In the current study, almost three out of four subjects with a fragility fracture and more than three-fifths of the patients with severe trauma had at least one laboratory abnormality (P=0.18). Furthermore, the ROC curve showed that the patient's chance of having more abnormal laboratory tests were independent of the mechanism of injury. These findings further establish the need for performing a detailed laboratory analysis in all older patients with a fracture.

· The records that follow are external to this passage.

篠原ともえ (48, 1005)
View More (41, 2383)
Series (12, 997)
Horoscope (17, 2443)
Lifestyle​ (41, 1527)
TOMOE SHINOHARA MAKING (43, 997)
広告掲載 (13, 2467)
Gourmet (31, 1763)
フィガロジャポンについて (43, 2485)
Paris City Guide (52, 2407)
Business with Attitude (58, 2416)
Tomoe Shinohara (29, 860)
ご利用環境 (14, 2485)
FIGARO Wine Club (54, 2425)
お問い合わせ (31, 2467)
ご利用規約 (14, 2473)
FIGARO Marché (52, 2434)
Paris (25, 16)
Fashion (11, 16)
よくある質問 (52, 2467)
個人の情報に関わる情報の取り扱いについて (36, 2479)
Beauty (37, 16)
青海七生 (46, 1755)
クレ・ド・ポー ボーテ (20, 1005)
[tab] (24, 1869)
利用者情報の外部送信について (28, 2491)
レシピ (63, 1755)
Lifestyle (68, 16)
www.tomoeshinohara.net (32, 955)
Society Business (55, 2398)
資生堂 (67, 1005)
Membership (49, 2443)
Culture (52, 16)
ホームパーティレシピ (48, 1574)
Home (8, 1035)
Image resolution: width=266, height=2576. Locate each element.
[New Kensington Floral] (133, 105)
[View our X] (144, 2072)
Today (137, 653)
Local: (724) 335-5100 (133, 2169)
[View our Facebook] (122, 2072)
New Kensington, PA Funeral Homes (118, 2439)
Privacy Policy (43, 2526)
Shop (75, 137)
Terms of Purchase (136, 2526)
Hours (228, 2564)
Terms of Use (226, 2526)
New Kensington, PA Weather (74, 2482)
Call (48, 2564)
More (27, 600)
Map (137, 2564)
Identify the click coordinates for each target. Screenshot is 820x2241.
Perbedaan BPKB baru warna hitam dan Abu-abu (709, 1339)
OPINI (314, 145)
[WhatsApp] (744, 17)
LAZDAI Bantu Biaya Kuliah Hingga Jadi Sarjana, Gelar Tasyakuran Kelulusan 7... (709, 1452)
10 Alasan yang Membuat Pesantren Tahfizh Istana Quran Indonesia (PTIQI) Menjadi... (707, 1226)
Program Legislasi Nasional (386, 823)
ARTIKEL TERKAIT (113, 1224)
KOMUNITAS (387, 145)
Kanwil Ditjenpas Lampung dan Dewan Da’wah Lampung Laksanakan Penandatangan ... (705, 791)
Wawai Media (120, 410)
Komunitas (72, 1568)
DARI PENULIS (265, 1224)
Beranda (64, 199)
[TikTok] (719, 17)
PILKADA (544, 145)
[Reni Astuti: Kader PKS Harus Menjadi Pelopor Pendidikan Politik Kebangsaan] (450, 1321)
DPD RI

Ours is the first study that does a comprehensive biochemical analysis in high energy trauma patients of the older age group to show the importance of such investigations in them. Our study has certain limitations as listed below. The single-centre cross-sectional study design has its drawbacks. Second, we have not analysed the effect of factors such as alcohol consumption, smoking, drug history, hormonal analysis, and dietary calcium intake on our results. Finally, the traumatic fracture group had a relatively less number of subjects, with a higher proportion of female subjects and more missing data. Future studies with an ideal sample size will help in better assessment of these relationships.

Conclusion

Our results showed that the frequency of comorbidities in the high energy group was similar to the low energy group. Thus, proving our hypothesis that high energy group of patients need a dedicated fracture liaison service to detect their comorbidities on similar lines as the low energy group of patients. Furthermore, older patients with high energy trauma would benefit equally from a comprehensive laboratory workup during their follow-up visit as the fragility fracture patients, which would help improve their prognosis concerning their long-term survival and functional outcomes.

Acknowledgements

The authors acknowledges Dr Vijaykumar Digge, Dr Sandeep Agrawal and Dr Rahul Morankar for their assistance in reviewing the article.

Conflict of Interest

The authors declare no potential conflict of interest.